Assistants can help in two major ways:
1. one on one instruction
2. running the dye table
I start out my classes with an instructional movie, to help them understand the process of pysankarstvo. People learn more readily from seeing something done than from hearing it explained. I use Slavko Nowytsky’s “Pysanka” film; if it is a long class, I may show the entire film, which explains a bit about traditions, symbolism, etc., as well as showing a pysanka being written, from start to finish, in a few minutes. (Nowadays, with better technology being available, I show my own Keynote presentation plus an excerpt of the film.) If I am under time constraints, I will just show the pysanka writing section with the sound off, and narrate over it.
After the film has run/presentation is done, and everyone has their supplies, I will go from table to table and demonstrate how to use the pysachky and wax I have supplied (Luba Perchyshyn uses the wooden handled metal cone pysachky in the video; I use delrin-type pysachky in my classes), how to hold the egg, basic safety precautions, etc. If I have assistants, they can also show a table or two.

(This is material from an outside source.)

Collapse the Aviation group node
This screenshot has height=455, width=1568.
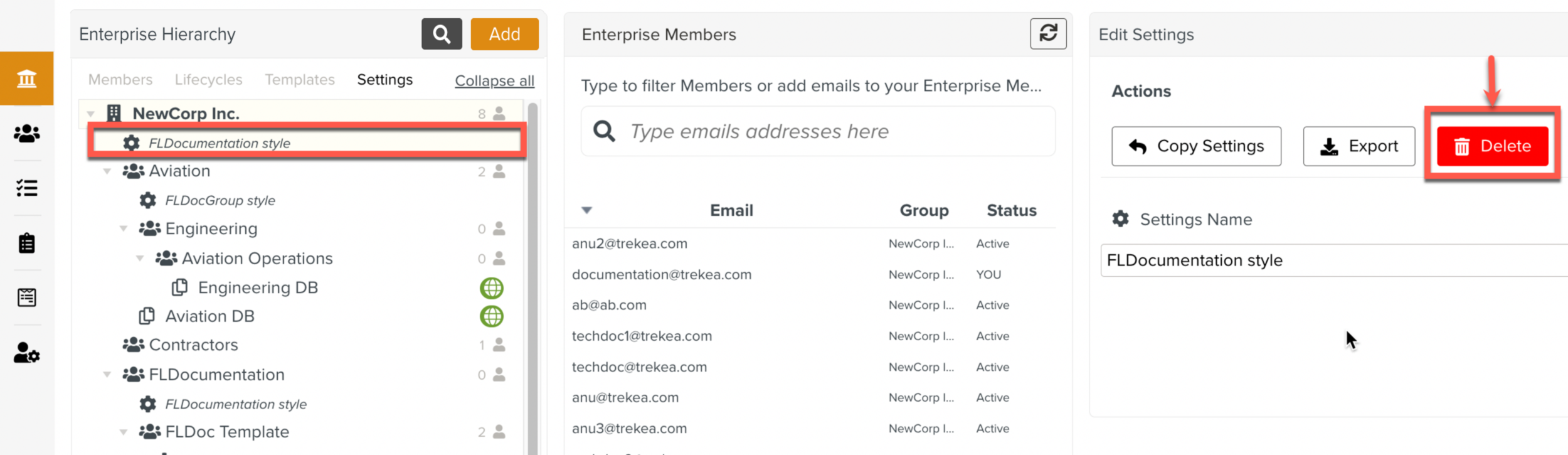coord(107,171)
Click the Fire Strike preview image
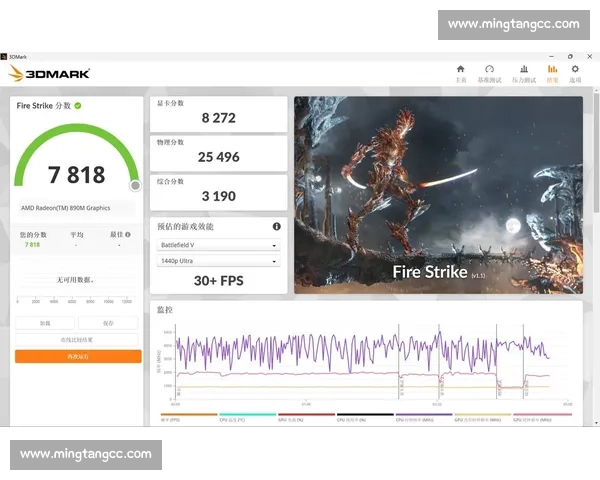Screen dimensions: 600x480 [x=438, y=195]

NOTE: I have now added photos and explanations of how to use a Delrin to my presentation, but I find that in person demonstration is still necessary.

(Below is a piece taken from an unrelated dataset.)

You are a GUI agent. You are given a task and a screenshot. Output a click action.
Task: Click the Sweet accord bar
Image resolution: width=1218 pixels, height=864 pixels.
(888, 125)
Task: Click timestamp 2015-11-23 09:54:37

Once the students have begun writing their pysanky, some will need additional help or instruction. It is good to have a person or two available to help individuals figure out how to plot their design, help them use the tools, etc.
Maria helps a young girl write her first pysanka
The dye table is also a place where it can help to have an assistant. In classes of newbies, younger students, or in large classes, someone needs to be in charge of the dye table--to make sure the eggs get dyed in the proper sequence, to make sure they are dyed safely, without breakage, and to prevent spillage and dye contamination. (Dyes can be contaminated by using the wrong spoon, by dyeing in the wrong sequence, by leaky eggs, etc.)
With classes of older students, I will usually man the dye table at first; after a while, as they get the hang of things, they can usually manage by themselves. It helps to set up the dyes in the order they will be used--in that case the simple admonition to go forward, never back, really does work.
With large classes/workshops, or young students, the dye table needs to be manned. The person manning it does not need to be a pysankarka, but simply someone who can maintain order, and knows 1) proper dye sequences, 2) how to put eggs safely into dye and 3) how to remove eggs and dry them off properly.
As always–”Many hands make light work!”